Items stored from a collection
-- begin --

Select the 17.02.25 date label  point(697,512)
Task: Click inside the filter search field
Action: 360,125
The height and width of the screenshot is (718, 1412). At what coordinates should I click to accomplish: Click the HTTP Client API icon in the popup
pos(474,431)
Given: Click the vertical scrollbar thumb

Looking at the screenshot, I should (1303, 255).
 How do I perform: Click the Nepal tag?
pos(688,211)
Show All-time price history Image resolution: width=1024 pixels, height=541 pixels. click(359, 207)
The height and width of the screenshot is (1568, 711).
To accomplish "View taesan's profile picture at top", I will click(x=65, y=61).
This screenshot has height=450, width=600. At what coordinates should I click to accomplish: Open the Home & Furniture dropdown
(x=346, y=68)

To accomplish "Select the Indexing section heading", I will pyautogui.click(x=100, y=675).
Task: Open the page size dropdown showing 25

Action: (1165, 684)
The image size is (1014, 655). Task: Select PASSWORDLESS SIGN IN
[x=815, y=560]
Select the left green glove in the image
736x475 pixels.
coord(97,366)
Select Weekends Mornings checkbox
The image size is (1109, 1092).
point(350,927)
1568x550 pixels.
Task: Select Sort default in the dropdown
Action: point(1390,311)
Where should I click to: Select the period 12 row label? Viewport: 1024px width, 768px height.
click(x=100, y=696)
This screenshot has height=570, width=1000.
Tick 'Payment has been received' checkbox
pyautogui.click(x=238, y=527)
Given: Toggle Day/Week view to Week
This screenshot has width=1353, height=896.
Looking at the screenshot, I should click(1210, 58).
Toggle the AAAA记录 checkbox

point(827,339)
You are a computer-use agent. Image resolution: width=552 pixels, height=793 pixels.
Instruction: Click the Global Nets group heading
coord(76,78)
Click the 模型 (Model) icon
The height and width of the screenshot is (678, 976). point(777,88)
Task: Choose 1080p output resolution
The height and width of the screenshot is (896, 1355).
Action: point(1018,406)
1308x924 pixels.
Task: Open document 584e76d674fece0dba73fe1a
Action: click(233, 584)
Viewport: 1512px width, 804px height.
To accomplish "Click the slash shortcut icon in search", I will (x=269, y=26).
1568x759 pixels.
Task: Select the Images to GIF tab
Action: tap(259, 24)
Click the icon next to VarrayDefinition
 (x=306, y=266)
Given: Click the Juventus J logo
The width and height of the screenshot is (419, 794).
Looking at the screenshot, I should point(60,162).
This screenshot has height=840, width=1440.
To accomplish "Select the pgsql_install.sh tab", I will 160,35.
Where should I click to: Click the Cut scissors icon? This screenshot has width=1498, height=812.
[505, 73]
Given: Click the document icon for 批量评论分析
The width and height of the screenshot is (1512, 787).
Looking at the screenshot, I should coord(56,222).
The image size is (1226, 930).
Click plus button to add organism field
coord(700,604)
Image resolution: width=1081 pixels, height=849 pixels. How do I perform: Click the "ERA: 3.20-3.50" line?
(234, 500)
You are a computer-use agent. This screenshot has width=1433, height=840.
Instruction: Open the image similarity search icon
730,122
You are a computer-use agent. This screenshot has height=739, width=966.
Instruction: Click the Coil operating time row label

-- end --

Present every line of the material above as a numbered list, omitting any blank lines.

1. Select the 17.02.25 date label  point(697,512)
2. Task: Click inside the filter search field
3. Action: 360,125
4. The height and width of the screenshot is (718, 1412). At what coordinates should I click to accomplish: Click the HTTP Client API icon in the popup
5. pos(474,431)
6. Given: Click the vertical scrollbar thumb
7. Looking at the screenshot, I should (1303, 255).
8.  How do I perform: Click the Nepal tag?
9. pos(688,211)
10. Show All-time price history Image resolution: width=1024 pixels, height=541 pixels. click(359, 207)
11. The height and width of the screenshot is (1568, 711).
12. To accomplish "View taesan's profile picture at top", I will click(x=65, y=61).
13. This screenshot has height=450, width=600. At what coordinates should I click to accomplish: Open the Home & Furniture dropdown
14. (x=346, y=68)
15. To accomplish "Select the Indexing section heading", I will pyautogui.click(x=100, y=675).
16. Task: Open the page size dropdown showing 25
17. Action: (1165, 684)
18. The image size is (1014, 655). Task: Select PASSWORDLESS SIGN IN
19. [x=815, y=560]
20. Select the left green glove in the image
21. 736x475 pixels.
22. coord(97,366)
23. Select Weekends Mornings checkbox
24. The image size is (1109, 1092).
25. point(350,927)
26. 1568x550 pixels.
27. Task: Select Sort default in the dropdown
28. Action: point(1390,311)
29. Where should I click to: Select the period 12 row label? Viewport: 1024px width, 768px height.
30. click(x=100, y=696)
31. This screenshot has height=570, width=1000.
32. Tick 'Payment has been received' checkbox
33. pyautogui.click(x=238, y=527)
34. Given: Toggle Day/Week view to Week
35. This screenshot has width=1353, height=896.
36. Looking at the screenshot, I should click(1210, 58).
37. Toggle the AAAA记录 checkbox
38. point(827,339)
39. You are a computer-use agent. Image resolution: width=552 pixels, height=793 pixels.
40. Instruction: Click the Global Nets group heading
41. coord(76,78)
42. Click the 模型 (Model) icon
43. The height and width of the screenshot is (678, 976). point(777,88)
44. Task: Choose 1080p output resolution
45. The height and width of the screenshot is (896, 1355).
46. Action: point(1018,406)
47. 1308x924 pixels.
48. Task: Open document 584e76d674fece0dba73fe1a
49. Action: click(233, 584)
50. Viewport: 1512px width, 804px height.
51. To accomplish "Click the slash shortcut icon in search", I will (x=269, y=26).
52. 1568x759 pixels.
53. Task: Select the Images to GIF tab
54. Action: tap(259, 24)
55. Click the icon next to VarrayDefinition
56.  (x=306, y=266)
57. Given: Click the Juventus J logo
58. The width and height of the screenshot is (419, 794).
59. Looking at the screenshot, I should point(60,162).
60. This screenshot has height=840, width=1440.
61. To accomplish "Select the pgsql_install.sh tab", I will 160,35.
62. Where should I click to: Click the Cut scissors icon? This screenshot has width=1498, height=812.
63. [505, 73]
64. Given: Click the document icon for 批量评论分析
65. The width and height of the screenshot is (1512, 787).
66. Looking at the screenshot, I should coord(56,222).
67. The image size is (1226, 930).
68. Click plus button to add organism field
69. coord(700,604)
70. Image resolution: width=1081 pixels, height=849 pixels. How do I perform: Click the "ERA: 3.20-3.50" line?
71. (234, 500)
72. You are a computer-use agent. This screenshot has width=1433, height=840.
73. Instruction: Open the image similarity search icon
74. 730,122
75. You are a computer-use agent. This screenshot has height=739, width=966.
76. Instruction: Click the Coil operating time row label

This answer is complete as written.